Nurses Welcome Court Ruling that Kansas RNs Have Rights To Critical Information
National Nurses United today welcomed key elements of a U.S. Circuit District Court decision that registered nurses in Kansas and their union have rights to information about punitive hospital investigations that could potentially lead to nurses losing their job, and perhaps their future livelihood for advocating for patients.
Under a Kansas state law, hospitals are required to form peer review committees to examine alleged care infractions by RNs and report violations to the state RN licensing agency, which could be a prelude to the nursing board revoking a nurses’ license as well as termination of her job.
The National Nurses Organizing Committee-Kansas, an affiliate of National Nurses United, argues the law opens the door for hospitals to retaliate against nurses for speaking out against management practices to erode patient care standards or other patient advocacy concerns.
The DC court decision, by the DC Circuit Court of Appeals, concerns a case involving NNOC-Kansas represented RNs at Menorah Medical Center in Overland Park, KS brought before Menorah’s peer review committee for alleged misconduct.
In response, the National Labor Relations Board issued a complaint in favor of charges filed by NNOC-Kansas that Menorah violated labor law rights, including by failing to provide the union with full information about the secretive structure and composition of the peer review committee, full detail about the alleged conduct violations, and by denying the nurses’ right to union representation when brought before the committee.
Menorah then challenged the decision to the DC Circuit Court, which issued its’ ruling uphold the NLRB and NNOC-Kansas charges on key issues.

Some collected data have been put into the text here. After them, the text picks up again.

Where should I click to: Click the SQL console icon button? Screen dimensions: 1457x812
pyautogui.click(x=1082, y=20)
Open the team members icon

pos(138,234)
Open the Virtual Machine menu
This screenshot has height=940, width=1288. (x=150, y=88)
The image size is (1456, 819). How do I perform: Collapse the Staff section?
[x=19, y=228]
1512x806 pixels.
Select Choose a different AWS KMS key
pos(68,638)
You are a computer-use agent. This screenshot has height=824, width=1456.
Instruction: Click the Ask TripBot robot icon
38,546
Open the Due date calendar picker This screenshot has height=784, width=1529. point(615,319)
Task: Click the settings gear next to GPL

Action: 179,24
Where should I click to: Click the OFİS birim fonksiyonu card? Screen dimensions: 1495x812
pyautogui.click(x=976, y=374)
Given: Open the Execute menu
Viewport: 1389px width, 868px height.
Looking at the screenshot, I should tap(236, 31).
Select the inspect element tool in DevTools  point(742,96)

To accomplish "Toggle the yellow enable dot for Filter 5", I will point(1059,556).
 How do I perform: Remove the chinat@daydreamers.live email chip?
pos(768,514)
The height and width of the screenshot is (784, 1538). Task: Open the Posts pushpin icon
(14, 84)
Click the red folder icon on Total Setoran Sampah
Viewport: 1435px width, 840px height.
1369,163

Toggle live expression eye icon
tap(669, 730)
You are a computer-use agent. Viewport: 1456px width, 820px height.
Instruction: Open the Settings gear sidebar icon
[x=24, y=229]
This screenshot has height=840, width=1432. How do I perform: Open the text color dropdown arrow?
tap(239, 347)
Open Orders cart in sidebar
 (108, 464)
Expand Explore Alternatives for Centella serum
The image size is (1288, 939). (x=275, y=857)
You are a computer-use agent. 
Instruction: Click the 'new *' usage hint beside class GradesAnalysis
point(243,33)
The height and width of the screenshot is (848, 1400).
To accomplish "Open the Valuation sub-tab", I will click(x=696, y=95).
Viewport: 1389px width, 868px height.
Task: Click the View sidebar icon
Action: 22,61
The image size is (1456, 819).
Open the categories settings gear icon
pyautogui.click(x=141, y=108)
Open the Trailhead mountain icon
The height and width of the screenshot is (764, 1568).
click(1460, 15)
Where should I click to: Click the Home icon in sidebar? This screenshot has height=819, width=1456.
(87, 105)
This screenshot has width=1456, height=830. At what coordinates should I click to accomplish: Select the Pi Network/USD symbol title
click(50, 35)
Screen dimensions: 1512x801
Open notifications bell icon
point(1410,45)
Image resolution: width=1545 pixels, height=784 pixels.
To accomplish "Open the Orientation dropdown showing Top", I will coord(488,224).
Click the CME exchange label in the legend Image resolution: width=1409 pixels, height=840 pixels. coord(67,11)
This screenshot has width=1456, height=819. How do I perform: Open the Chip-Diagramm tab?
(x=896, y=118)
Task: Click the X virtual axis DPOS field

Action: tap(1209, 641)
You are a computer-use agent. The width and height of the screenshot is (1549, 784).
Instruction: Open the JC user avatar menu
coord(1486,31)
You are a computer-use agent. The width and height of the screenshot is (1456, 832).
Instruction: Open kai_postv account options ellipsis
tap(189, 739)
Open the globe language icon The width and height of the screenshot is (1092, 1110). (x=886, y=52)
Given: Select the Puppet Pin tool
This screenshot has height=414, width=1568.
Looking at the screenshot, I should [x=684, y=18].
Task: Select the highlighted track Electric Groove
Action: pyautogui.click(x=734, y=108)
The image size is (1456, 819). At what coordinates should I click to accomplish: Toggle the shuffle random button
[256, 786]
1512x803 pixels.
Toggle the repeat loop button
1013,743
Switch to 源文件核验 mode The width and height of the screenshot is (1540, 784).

“This is an important ruling for both nurses and patients against an undemocratic law that is easily exploited by hospitals seeking to unfairly target nurses who speak out for patient safety. Under the state law, hospitals can hold secret inquisitions of nurses, carry out unfair discipline including termination, and act to have their license to care for patients at any hospital revoked,” said NNOC Co-President Cokie Giles, RN.
“Today’s ruling protects the rights of nurses to full access to information about employer disciplinary actions against them and who is making those charges, and is a welcome step forward for nurses who courageously act on behalf of their patients,” Giles said.
“Clearly we are confronting an undemocratic law which tramples on the rights of nurses and the safety of patients. While defending the individual rights of nurses, we are also calling for full repeal of the state law,” Giles said.
In addition to ruling for information access, the court decision also upholds the right of nurses to discuss the peer review proceedings with their colleagues and their union.
One component of the NNOC-Kansas charge and NLRB complaint concerned nurses’ rights to union representation before the peer review committee.
The hospital argued that federal labor law protections did not apply because nurses were not compelled to attend the peer review committee hearings, and were only invited to attend. However, nurses who declined the invitation to attend would risk losing their license without any opportunity to learn about the allegations against them, or to present any defenses.
While the court ruling did not reinstate the nurses’ right to union representation when meeting with the review committee, on all other counts the court ruled in favor of the NLRB complaint and the NNOC-Kansas charges, and nurses say they will seek to overturn what they view as an undemocratic law that puts nurses and patients at risk.
The DC Circuit Court panel ruling on behalf of the NLRB, included, among others, Judge Merrick Garland, former President Barack Obama’s unsuccessful nominee to the U.S. Supreme Court.